I tried to write C++ code to receive a file from files.rcsb.org programmatically. Finally succeeded in connecting, sending and receiving the data. However, The download is not happening religiously. Every 102nd line (8080 chars), a text 2000 is added in between the lines destroying the format of PDB which renders the downstream processing useless and unusable.
101 REMARK 3 ESTIMATED COORDINATE ERROR.
102 REMARK 3
103 2000
104 ESD FROM LUZZATI PLOT (A) : 0.16
This above is supposed to be:
101 REMARK 3 ESTIMATED COORDINATE ERROR.
102 REMARK 3 ESD FROM LUZZATI PLOT (A) : 0.16
More details:
- The line is read only 11 characters instead of 80 characters (getline method)
- The next distortion happens at 203 or 204th line with reading only 22 characters, incremented by 11.
- This goes on till 77 and again it retracts back.
Can some one help me fixing this logic bug.

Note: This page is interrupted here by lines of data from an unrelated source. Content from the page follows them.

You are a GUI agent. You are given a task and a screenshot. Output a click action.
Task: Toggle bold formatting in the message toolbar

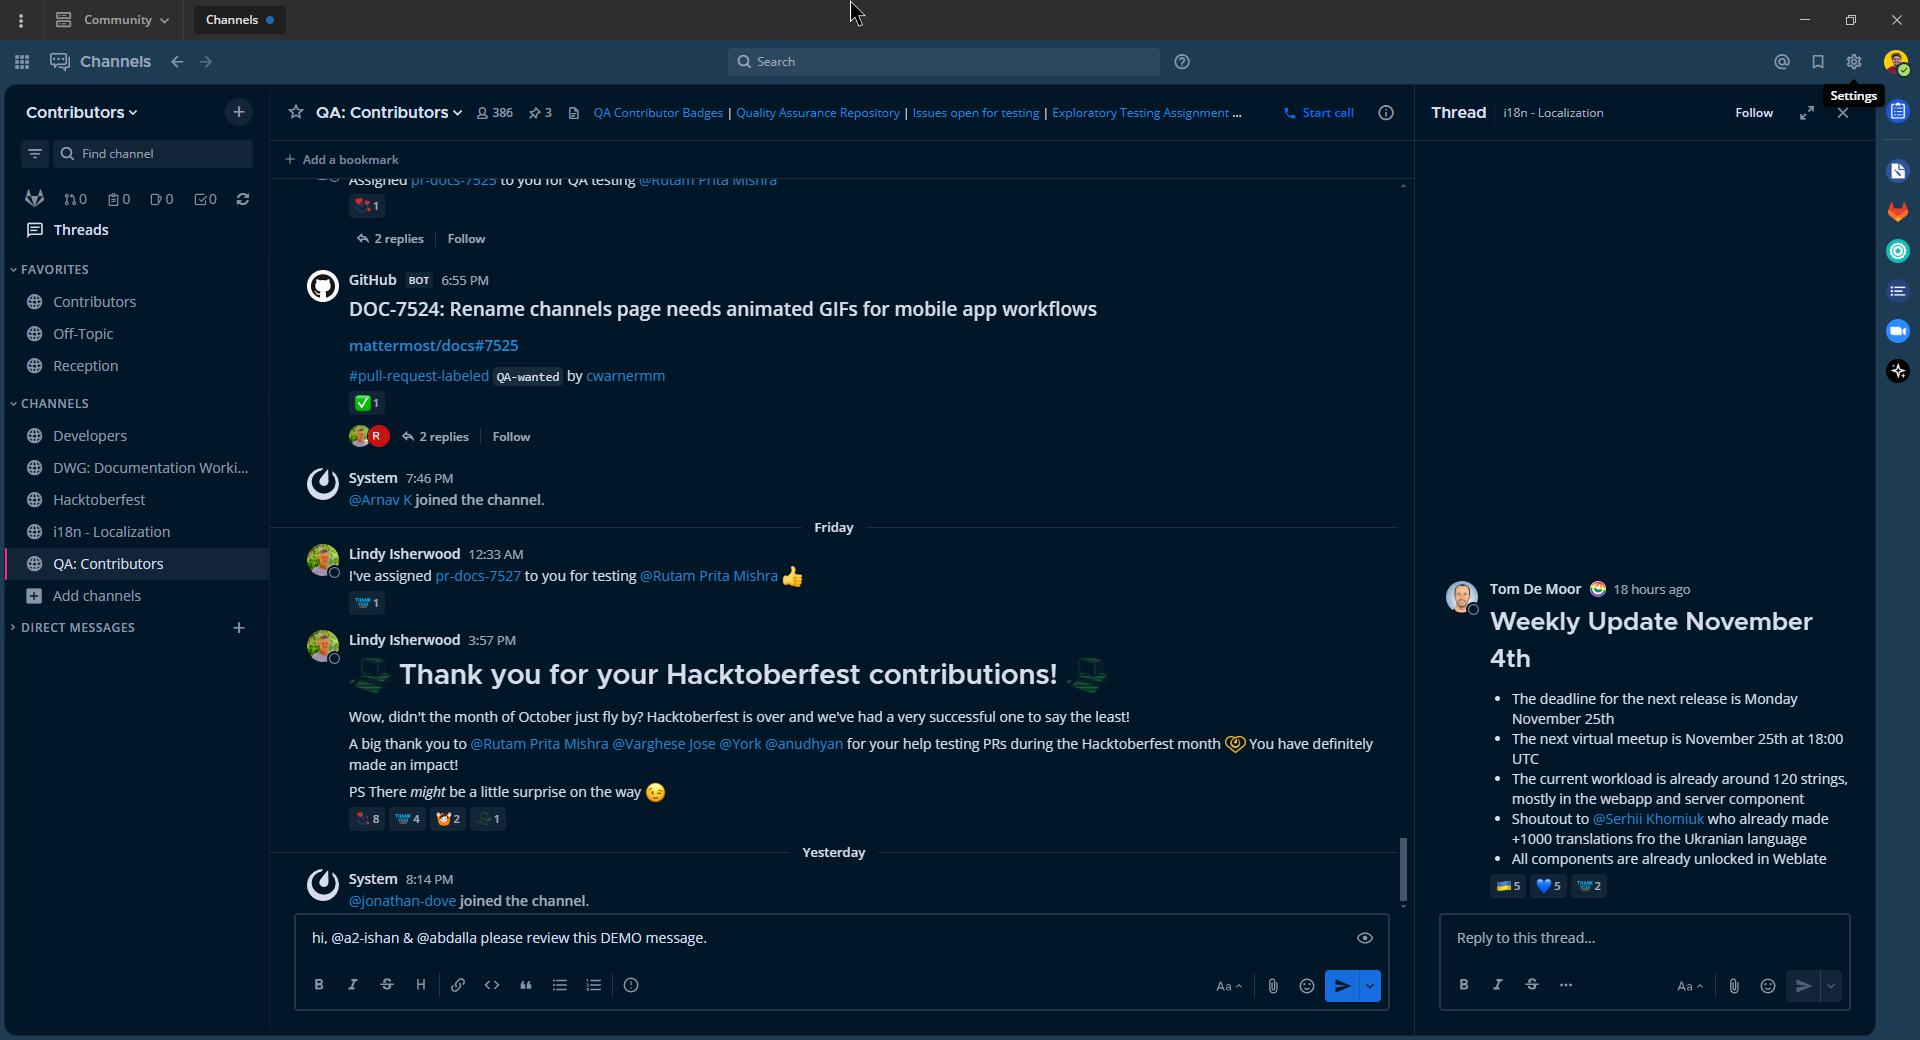coord(318,986)
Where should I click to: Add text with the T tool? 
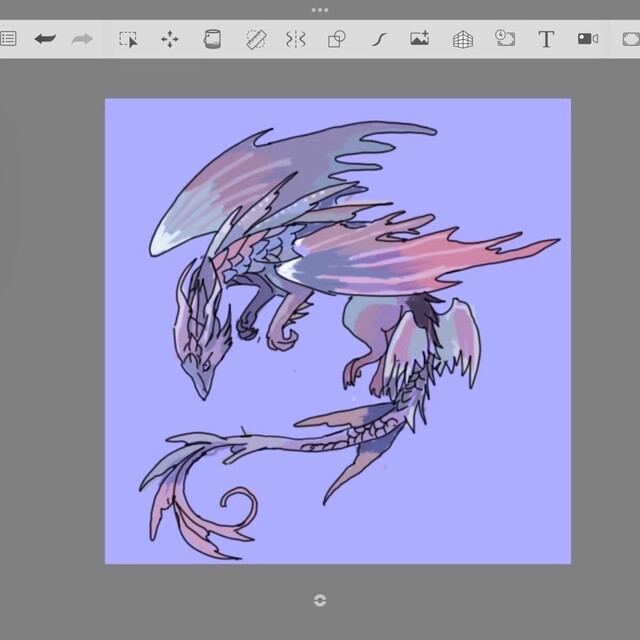(546, 39)
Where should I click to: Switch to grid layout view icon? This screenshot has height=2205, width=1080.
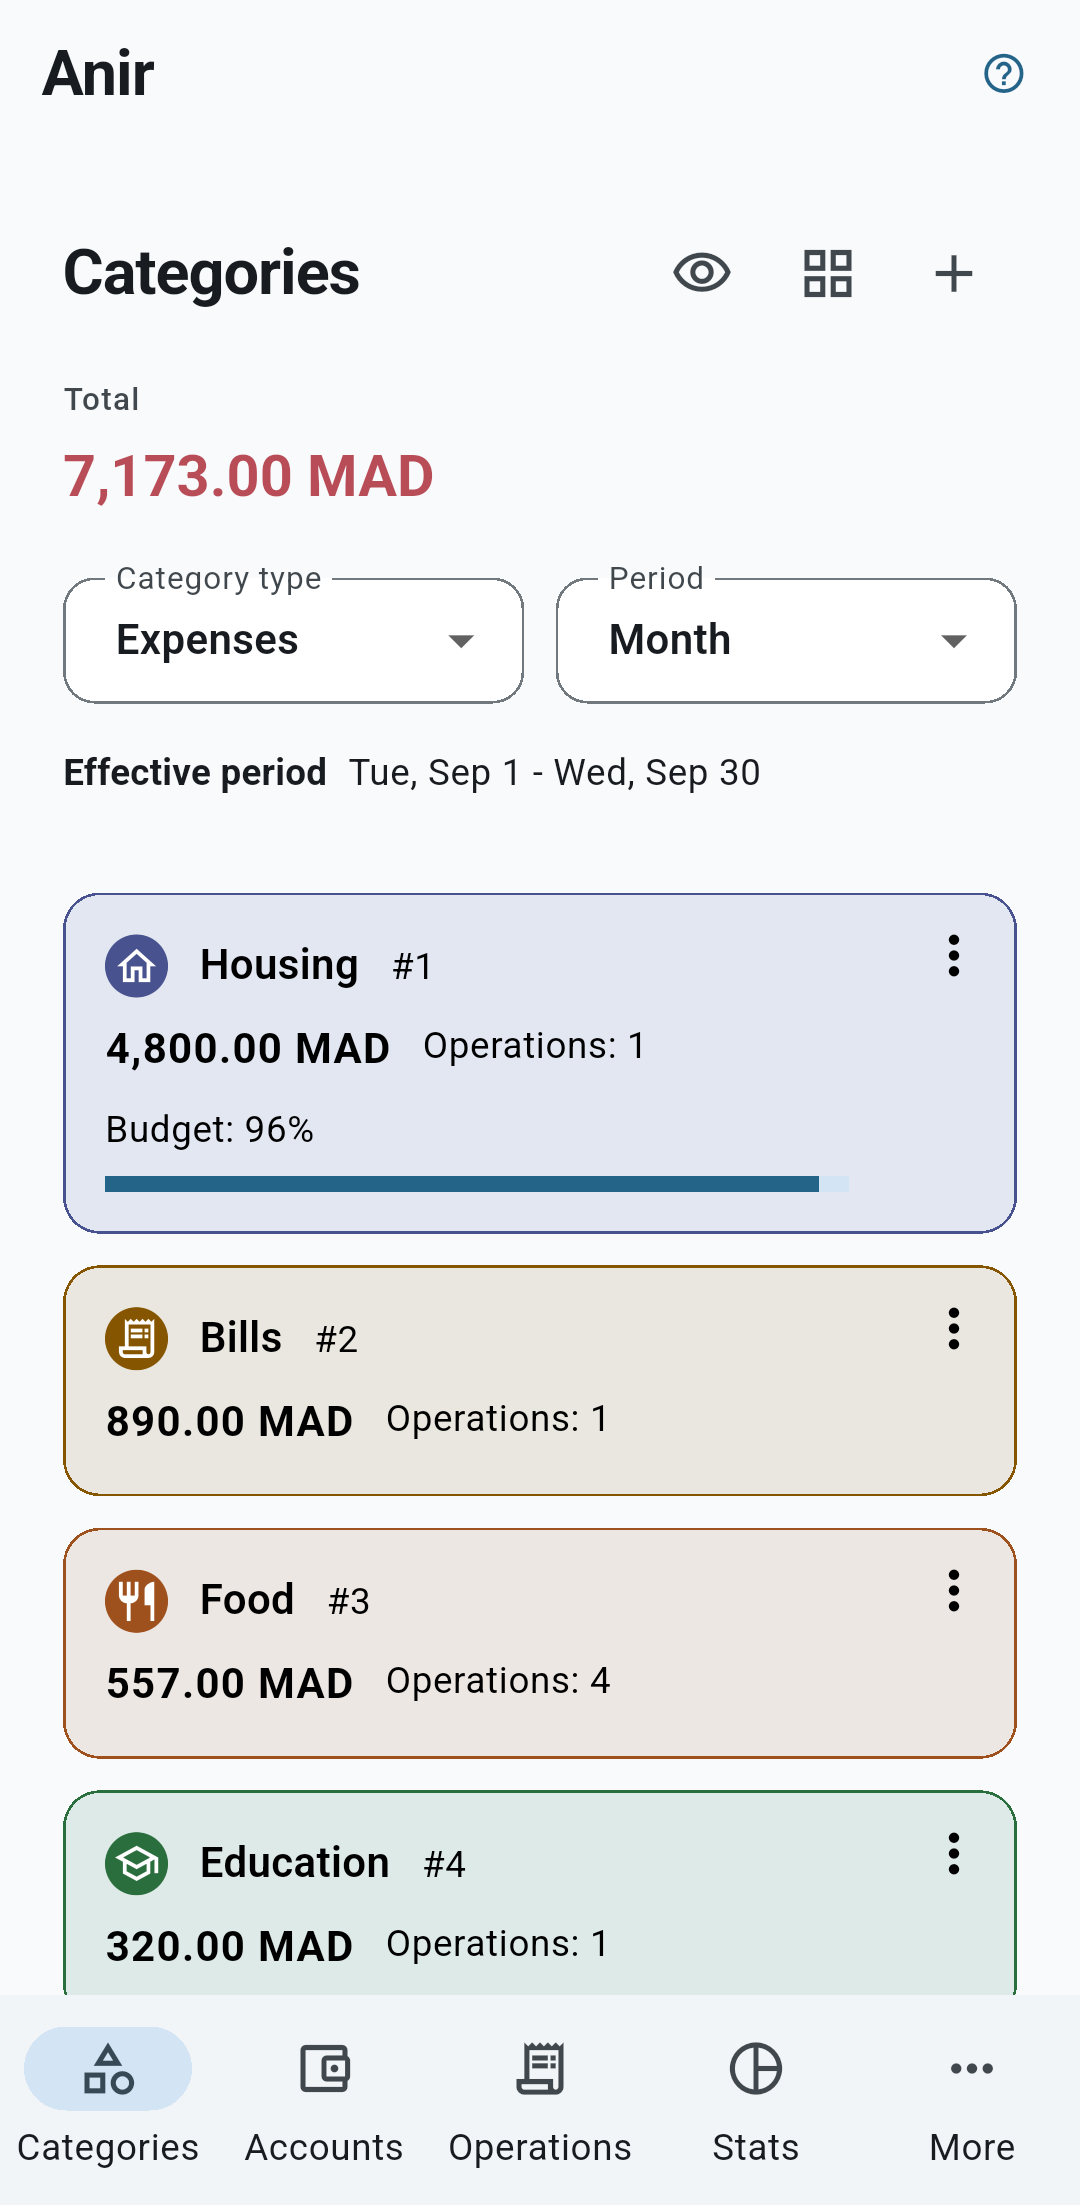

The data is read in Binary form. The classes I created /used are available as tgz files with this link: https://drive.google.com/file/d/12kewHTt86k6u6qbtvgf4bgS6SJC_KmLj/view?usp=drive_link
Here is the code:
#include <iostream>
#include <fstream>
#include <string>
#include <vector>
#include <algorithm>
#include "BioSocketStream.h" // Assuming this contains the BioSocketStream class
using namespace std;
bool downloadPdbFile(const string& pdbid, ostream& fout = std::cout)
{
const string hostn = "132.249.213.110";
const string doc = "/download/" + pdbid + ".pdb?fileFormat=mmcif&compression=NO";
cerr << hostn << "," << doc << endl;
BioSocketStream web;
if (!web.connect(hostn.c_str(), 80))
{
cerr << "Host not found" << endl;
return false;
}
web << "GET " << doc << " HTTP/1.0" << crlf;
web << crlf;
// Now read the response
string response;
long int filesize =0;
while (getline(web, response))
{
if (response.substr(0, 6) == "HEADER")
{
response.erase(std::remove(response.begin(), response.end(), '\r'), response.end());
// response.erase(std::remove(response.begin(), response.end(), '\n'), response.end());
filesize+=response.length();
fout << response.substr(0,79) << "\t" << filesize<<"\t"<<response.length()<<endl;
while (getline(web, response) && (response.substr(0, 3) != "END"))
{
response.erase(std::remove(response.begin(), response.end(), '\r'), response.end());
// response.erase(std::remove(response.begin(), response.end(), '\n'), response.end());
// fout << response << endl;
// filesize++;
if ( response.length() < 79)
{
cout<<response<<"\t"<<response.length()<<"\t"<<endl;
for(int i = 0; i < response.length();i++)
{
cout<<response[i]<<"***";
}
cout<<endl;
}
filesize+=response.length();
fout << response.substr(0,79) << "\t" << filesize<<"\t"<<response.length()<<endl;
response = "";
}
response = "";
}
else
{
continue;
}
}
cout<<"the filesize: "<<filesize<<endl;
return true;
}
int main()
{
string pdbid = "2apr";
ofstream f("junk.pdb",std::ofstream::binary);
if (downloadPdbFile(pdbid,f))
{
cout << "File downloaded successfully." << endl;
return 0;
}
else
{
cout << "Failed to download file." << endl;
return -1;
}
}
Thank you for your time, Looking forward for some pointers. I read the related posts but they have not helped. Any pointer will be gratefully appreciated.